Supplied records Start Marker

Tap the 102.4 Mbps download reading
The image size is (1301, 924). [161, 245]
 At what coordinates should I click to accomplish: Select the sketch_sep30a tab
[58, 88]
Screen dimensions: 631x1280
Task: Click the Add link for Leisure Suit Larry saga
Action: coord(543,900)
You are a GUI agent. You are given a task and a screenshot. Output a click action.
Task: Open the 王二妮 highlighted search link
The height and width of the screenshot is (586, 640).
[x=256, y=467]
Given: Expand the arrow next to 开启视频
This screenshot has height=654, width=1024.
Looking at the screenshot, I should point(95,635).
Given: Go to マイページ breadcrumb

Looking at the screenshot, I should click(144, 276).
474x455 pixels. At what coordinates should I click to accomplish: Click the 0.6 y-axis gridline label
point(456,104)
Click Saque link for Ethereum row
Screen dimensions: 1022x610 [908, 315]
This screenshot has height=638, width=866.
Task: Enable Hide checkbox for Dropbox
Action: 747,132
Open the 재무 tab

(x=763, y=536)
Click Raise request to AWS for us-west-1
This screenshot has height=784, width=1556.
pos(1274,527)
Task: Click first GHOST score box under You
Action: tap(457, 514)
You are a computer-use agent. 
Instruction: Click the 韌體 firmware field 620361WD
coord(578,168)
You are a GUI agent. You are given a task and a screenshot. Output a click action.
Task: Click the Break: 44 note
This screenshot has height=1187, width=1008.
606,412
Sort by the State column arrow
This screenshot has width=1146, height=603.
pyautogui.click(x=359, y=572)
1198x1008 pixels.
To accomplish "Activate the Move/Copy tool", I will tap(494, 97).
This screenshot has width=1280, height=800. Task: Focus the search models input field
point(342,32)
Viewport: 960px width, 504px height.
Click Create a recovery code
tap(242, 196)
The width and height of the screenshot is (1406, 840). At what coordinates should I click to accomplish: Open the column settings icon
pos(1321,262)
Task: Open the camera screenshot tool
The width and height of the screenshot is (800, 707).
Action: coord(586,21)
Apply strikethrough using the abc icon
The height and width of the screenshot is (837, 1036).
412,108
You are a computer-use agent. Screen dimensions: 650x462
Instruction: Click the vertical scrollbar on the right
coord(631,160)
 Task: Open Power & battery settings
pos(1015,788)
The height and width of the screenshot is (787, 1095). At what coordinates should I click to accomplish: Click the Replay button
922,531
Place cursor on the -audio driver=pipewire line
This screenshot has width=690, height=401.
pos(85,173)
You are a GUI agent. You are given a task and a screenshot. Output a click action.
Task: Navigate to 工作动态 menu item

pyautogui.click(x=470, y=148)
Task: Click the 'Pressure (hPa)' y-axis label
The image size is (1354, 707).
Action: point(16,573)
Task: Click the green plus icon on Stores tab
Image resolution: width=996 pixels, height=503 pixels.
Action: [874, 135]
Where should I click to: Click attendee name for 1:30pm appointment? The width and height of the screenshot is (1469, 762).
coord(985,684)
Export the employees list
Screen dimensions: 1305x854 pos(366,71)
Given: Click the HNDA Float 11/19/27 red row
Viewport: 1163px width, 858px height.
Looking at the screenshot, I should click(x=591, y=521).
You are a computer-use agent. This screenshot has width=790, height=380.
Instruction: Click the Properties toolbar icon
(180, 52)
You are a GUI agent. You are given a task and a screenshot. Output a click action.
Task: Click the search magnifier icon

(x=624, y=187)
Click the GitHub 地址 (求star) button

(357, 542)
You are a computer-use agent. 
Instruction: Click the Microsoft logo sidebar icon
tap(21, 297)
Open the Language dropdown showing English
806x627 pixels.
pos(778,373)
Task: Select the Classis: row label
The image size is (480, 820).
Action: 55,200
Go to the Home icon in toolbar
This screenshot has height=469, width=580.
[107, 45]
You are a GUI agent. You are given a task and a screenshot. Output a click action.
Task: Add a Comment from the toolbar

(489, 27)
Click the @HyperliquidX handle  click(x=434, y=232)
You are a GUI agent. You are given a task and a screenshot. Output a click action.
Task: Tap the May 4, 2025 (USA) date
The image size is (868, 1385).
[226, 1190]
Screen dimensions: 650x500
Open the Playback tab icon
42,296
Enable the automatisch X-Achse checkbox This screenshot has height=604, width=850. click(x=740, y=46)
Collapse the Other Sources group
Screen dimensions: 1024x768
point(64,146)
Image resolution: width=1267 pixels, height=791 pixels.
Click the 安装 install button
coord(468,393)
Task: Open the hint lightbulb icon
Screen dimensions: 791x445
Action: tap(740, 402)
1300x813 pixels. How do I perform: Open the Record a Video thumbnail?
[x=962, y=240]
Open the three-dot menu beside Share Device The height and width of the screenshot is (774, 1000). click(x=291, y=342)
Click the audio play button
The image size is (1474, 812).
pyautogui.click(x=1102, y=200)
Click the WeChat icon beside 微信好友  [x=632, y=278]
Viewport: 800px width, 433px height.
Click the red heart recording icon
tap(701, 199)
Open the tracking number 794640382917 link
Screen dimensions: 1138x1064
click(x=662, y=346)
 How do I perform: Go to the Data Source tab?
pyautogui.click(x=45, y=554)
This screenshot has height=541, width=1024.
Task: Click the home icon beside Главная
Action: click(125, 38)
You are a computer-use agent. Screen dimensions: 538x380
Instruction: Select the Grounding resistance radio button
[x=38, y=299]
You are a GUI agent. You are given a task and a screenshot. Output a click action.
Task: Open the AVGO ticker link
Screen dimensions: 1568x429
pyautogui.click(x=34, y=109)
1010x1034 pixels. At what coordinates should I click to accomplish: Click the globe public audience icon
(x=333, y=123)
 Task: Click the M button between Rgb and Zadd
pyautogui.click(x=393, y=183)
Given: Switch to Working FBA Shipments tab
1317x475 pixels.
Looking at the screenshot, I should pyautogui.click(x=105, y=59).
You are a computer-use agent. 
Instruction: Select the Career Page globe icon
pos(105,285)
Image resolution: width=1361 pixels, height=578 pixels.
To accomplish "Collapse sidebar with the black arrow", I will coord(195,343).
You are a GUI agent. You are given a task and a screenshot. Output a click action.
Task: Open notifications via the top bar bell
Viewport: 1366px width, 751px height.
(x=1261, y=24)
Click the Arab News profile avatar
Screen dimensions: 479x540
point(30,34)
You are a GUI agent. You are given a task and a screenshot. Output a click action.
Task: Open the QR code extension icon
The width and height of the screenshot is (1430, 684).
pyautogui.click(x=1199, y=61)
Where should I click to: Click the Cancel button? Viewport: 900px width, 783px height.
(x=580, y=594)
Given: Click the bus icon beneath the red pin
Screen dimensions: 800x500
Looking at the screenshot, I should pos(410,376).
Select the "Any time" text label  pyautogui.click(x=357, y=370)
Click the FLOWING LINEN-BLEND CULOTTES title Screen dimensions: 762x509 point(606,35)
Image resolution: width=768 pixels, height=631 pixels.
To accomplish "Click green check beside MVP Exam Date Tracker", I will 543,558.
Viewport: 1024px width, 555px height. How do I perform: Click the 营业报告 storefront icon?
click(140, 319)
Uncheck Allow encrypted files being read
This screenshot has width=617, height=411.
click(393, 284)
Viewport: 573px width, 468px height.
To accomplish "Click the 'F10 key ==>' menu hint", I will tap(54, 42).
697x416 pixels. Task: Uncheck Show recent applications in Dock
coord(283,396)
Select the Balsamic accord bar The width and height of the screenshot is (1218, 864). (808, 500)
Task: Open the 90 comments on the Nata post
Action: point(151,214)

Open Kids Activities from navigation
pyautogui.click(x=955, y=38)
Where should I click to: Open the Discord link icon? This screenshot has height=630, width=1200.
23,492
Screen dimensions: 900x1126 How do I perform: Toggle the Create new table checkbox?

Supplied records End Marker

Activity: Make a verbatim copy of each record.

Final answer:
Tap the 102.4 Mbps download reading
The image size is (1301, 924). [161, 245]
 At what coordinates should I click to accomplish: Select the sketch_sep30a tab
[58, 88]
Screen dimensions: 631x1280
Task: Click the Add link for Leisure Suit Larry saga
Action: coord(543,900)
You are a GUI agent. You are given a task and a screenshot. Output a click action.
Task: Open the 王二妮 highlighted search link
The height and width of the screenshot is (586, 640).
[x=256, y=467]
Given: Expand the arrow next to 开启视频
This screenshot has height=654, width=1024.
Looking at the screenshot, I should point(95,635).
Given: Go to マイページ breadcrumb

Looking at the screenshot, I should click(144, 276).
474x455 pixels. At what coordinates should I click to accomplish: Click the 0.6 y-axis gridline label
point(456,104)
Click Saque link for Ethereum row
Screen dimensions: 1022x610 [908, 315]
This screenshot has height=638, width=866.
Task: Enable Hide checkbox for Dropbox
Action: 747,132
Open the 재무 tab

(x=763, y=536)
Click Raise request to AWS for us-west-1
This screenshot has height=784, width=1556.
pos(1274,527)
Task: Click first GHOST score box under You
Action: tap(457, 514)
You are a computer-use agent. 
Instruction: Click the 韌體 firmware field 620361WD
coord(578,168)
You are a GUI agent. You are given a task and a screenshot. Output a click action.
Task: Click the Break: 44 note
This screenshot has height=1187, width=1008.
606,412
Sort by the State column arrow
This screenshot has width=1146, height=603.
pyautogui.click(x=359, y=572)
1198x1008 pixels.
To accomplish "Activate the Move/Copy tool", I will tap(494, 97).
This screenshot has width=1280, height=800. Task: Focus the search models input field
point(342,32)
Viewport: 960px width, 504px height.
Click Create a recovery code
tap(242, 196)
The width and height of the screenshot is (1406, 840). At what coordinates should I click to accomplish: Open the column settings icon
pos(1321,262)
Task: Open the camera screenshot tool
The width and height of the screenshot is (800, 707).
Action: coord(586,21)
Apply strikethrough using the abc icon
The height and width of the screenshot is (837, 1036).
412,108
You are a computer-use agent. Screen dimensions: 650x462
Instruction: Click the vertical scrollbar on the right
coord(631,160)
 Task: Open Power & battery settings
pos(1015,788)
The height and width of the screenshot is (787, 1095). At what coordinates should I click to accomplish: Click the Replay button
922,531
Place cursor on the -audio driver=pipewire line
This screenshot has width=690, height=401.
pos(85,173)
You are a GUI agent. You are given a task and a screenshot. Output a click action.
Task: Navigate to 工作动态 menu item

pyautogui.click(x=470, y=148)
Task: Click the 'Pressure (hPa)' y-axis label
The image size is (1354, 707).
Action: point(16,573)
Task: Click the green plus icon on Stores tab
Image resolution: width=996 pixels, height=503 pixels.
Action: [874, 135]
Where should I click to: Click attendee name for 1:30pm appointment? The width and height of the screenshot is (1469, 762).
coord(985,684)
Export the employees list
Screen dimensions: 1305x854 pos(366,71)
Given: Click the HNDA Float 11/19/27 red row
Viewport: 1163px width, 858px height.
Looking at the screenshot, I should click(x=591, y=521).
You are a computer-use agent. This screenshot has width=790, height=380.
Instruction: Click the Properties toolbar icon
(180, 52)
You are a GUI agent. You are given a task and a screenshot. Output a click action.
Task: Click the search magnifier icon

(x=624, y=187)
Click the GitHub 地址 (求star) button

(357, 542)
You are a computer-use agent. 
Instruction: Click the Microsoft logo sidebar icon
tap(21, 297)
Open the Language dropdown showing English
806x627 pixels.
pos(778,373)
Task: Select the Classis: row label
The image size is (480, 820).
Action: 55,200
Go to the Home icon in toolbar
This screenshot has height=469, width=580.
[107, 45]
You are a GUI agent. You are given a task and a screenshot. Output a click action.
Task: Add a Comment from the toolbar

(489, 27)
Click the @HyperliquidX handle  click(x=434, y=232)
You are a GUI agent. You are given a task and a screenshot. Output a click action.
Task: Tap the May 4, 2025 (USA) date
The image size is (868, 1385).
[226, 1190]
Screen dimensions: 650x500
Open the Playback tab icon
42,296
Enable the automatisch X-Achse checkbox This screenshot has height=604, width=850. click(x=740, y=46)
Collapse the Other Sources group
Screen dimensions: 1024x768
point(64,146)
Image resolution: width=1267 pixels, height=791 pixels.
Click the 安装 install button
coord(468,393)
Task: Open the hint lightbulb icon
Screen dimensions: 791x445
Action: tap(740, 402)
1300x813 pixels. How do I perform: Open the Record a Video thumbnail?
[x=962, y=240]
Open the three-dot menu beside Share Device The height and width of the screenshot is (774, 1000). click(x=291, y=342)
Click the audio play button
The image size is (1474, 812).
pyautogui.click(x=1102, y=200)
Click the WeChat icon beside 微信好友  [x=632, y=278]
Viewport: 800px width, 433px height.
Click the red heart recording icon
tap(701, 199)
Open the tracking number 794640382917 link
Screen dimensions: 1138x1064
click(x=662, y=346)
 How do I perform: Go to the Data Source tab?
pyautogui.click(x=45, y=554)
This screenshot has height=541, width=1024.
Task: Click the home icon beside Главная
Action: click(125, 38)
You are a computer-use agent. Screen dimensions: 538x380
Instruction: Select the Grounding resistance radio button
[x=38, y=299]
You are a GUI agent. You are given a task and a screenshot. Output a click action.
Task: Open the AVGO ticker link
Screen dimensions: 1568x429
pyautogui.click(x=34, y=109)
1010x1034 pixels. At what coordinates should I click to accomplish: Click the globe public audience icon
(x=333, y=123)
 Task: Click the M button between Rgb and Zadd
pyautogui.click(x=393, y=183)
Given: Switch to Working FBA Shipments tab
1317x475 pixels.
Looking at the screenshot, I should pyautogui.click(x=105, y=59).
You are a computer-use agent. 
Instruction: Select the Career Page globe icon
pos(105,285)
Image resolution: width=1361 pixels, height=578 pixels.
To accomplish "Collapse sidebar with the black arrow", I will coord(195,343).
You are a GUI agent. You are given a task and a screenshot. Output a click action.
Task: Open notifications via the top bar bell
Viewport: 1366px width, 751px height.
(x=1261, y=24)
Click the Arab News profile avatar
Screen dimensions: 479x540
point(30,34)
You are a GUI agent. You are given a task and a screenshot. Output a click action.
Task: Open the QR code extension icon
The width and height of the screenshot is (1430, 684).
pyautogui.click(x=1199, y=61)
Where should I click to: Click the Cancel button? Viewport: 900px width, 783px height.
(x=580, y=594)
Given: Click the bus icon beneath the red pin
Screen dimensions: 800x500
Looking at the screenshot, I should pos(410,376).
Select the "Any time" text label  pyautogui.click(x=357, y=370)
Click the FLOWING LINEN-BLEND CULOTTES title Screen dimensions: 762x509 point(606,35)
Image resolution: width=768 pixels, height=631 pixels.
To accomplish "Click green check beside MVP Exam Date Tracker", I will 543,558.
Viewport: 1024px width, 555px height. How do I perform: Click the 营业报告 storefront icon?
click(140, 319)
Uncheck Allow encrypted files being read
This screenshot has width=617, height=411.
click(393, 284)
Viewport: 573px width, 468px height.
To accomplish "Click the 'F10 key ==>' menu hint", I will tap(54, 42).
697x416 pixels. Task: Uncheck Show recent applications in Dock
coord(283,396)
Select the Balsamic accord bar The width and height of the screenshot is (1218, 864). (808, 500)
Task: Open the 90 comments on the Nata post
Action: point(151,214)

Open Kids Activities from navigation
pyautogui.click(x=955, y=38)
Where should I click to: Open the Discord link icon? This screenshot has height=630, width=1200.
23,492
Screen dimensions: 900x1126 How do I perform: Toggle the Create new table checkbox?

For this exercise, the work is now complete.